Food for Thought: Use web for quick holiday recipes

By Loretto J. Hulse, Herald staff writerNovember 28, 2012 

Thanksgiving dinner, for most families, is all about tradition. They never would consider using any other stuffing recipe except grandma's or serving lemon meringue pie instead of pumpkin.

But when it comes to holiday entertaining and Christmas and New Year's meals, many cooks are willing to try something new, a different seasoning for the roast, a spectacular dessert.

Paging though cookbooks with their glossy photos can be mouthwatering and fun, but it's hard to beat the internet for quick searches. And some recipe sites even will scale recipes up and down -- increasing and decreasing servings -- for you in seconds.

Be sure to check each site for manufacturers' coupons. We all like to stretch our grocery dollars as far as possible.

Here are some of my favorites:

-- Campbell's -- www.campbellskitchen.com/?pd=yes
-- McCormick -- www.mccormick.com/Recipes.aspx
-- Reynolds Kitchens -- www.reynoldskitchens.com
-- Betty Crocker -- www.bettycrocker.com
-- Butterball -- www.butterball.com
-- Land O'Lakes -- www.landolakes.com
-- Washington State Beef Commission -- www.wabeef.org
-- American Egg Board -- www.aeb.org
-- www.food.com
-- www.allrecipes.com

Best flash frozen

When comes to canned foods vs. frozen, which is better? According to the American Dietetic Association, it's frozen. Flash-freezing technology has become so advanced that many fresh and frozen items are basically the same. The freezing process doesn't dilute the food's nutritional value.

In fact, when vegetables are "picked at their ripest ... you have maximum nutrient strength" because they're in the environment longer and can absorb more nutrients from the soil.

That beats canned produce, which may include extra sodium and foods shipped from far away and picked when not fully ripe.

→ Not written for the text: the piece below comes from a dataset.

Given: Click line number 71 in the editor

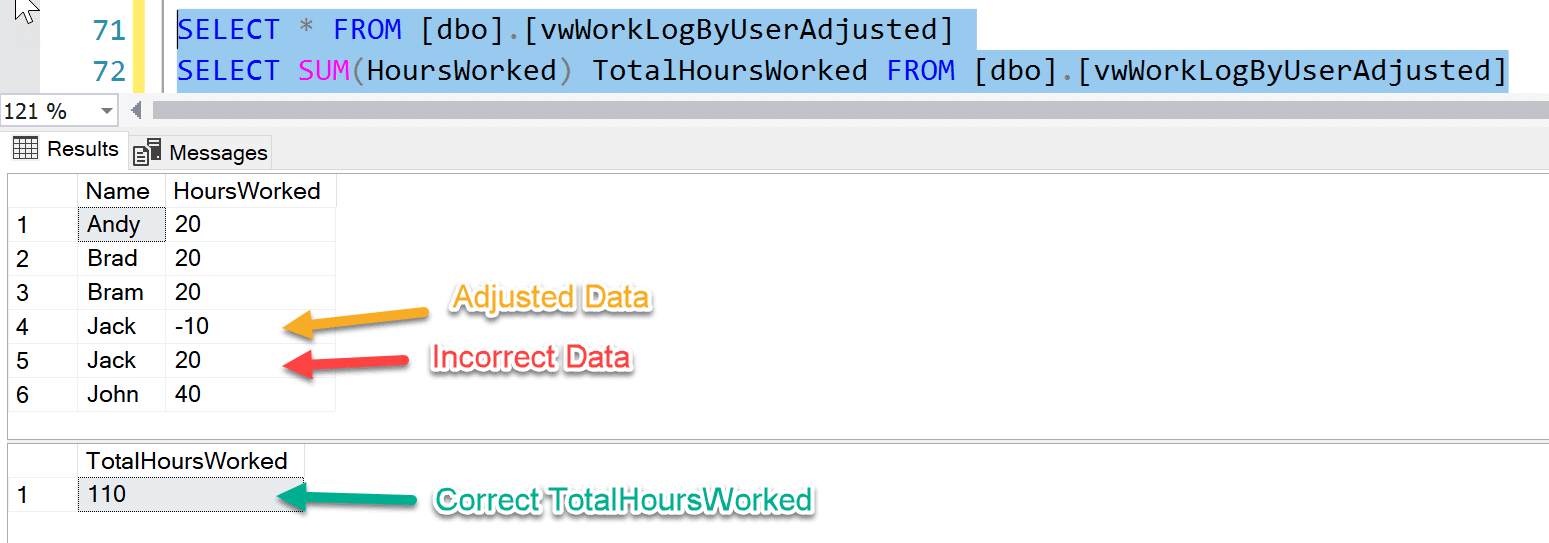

For those trying to improve their health, the ADA recommends keeping a couple of bags of frozen fruit and veggies handy for cooking or snacking on them when they are tempted by junk foods.

New read

The book: The Great Ceviche Book, revised, by Douglas Rodriguez.

Cost: $20

Best for: Anyone who likes ceviche -- fresh seafood "cooked" in acidic citrus juice -- will enjoy these 40 recipes from Rodriguez, an award-winning Latin chef. He's included easy-to-understand instructions, including food safety tips, advice on choosing the freshest seafood and suggestions on presentation.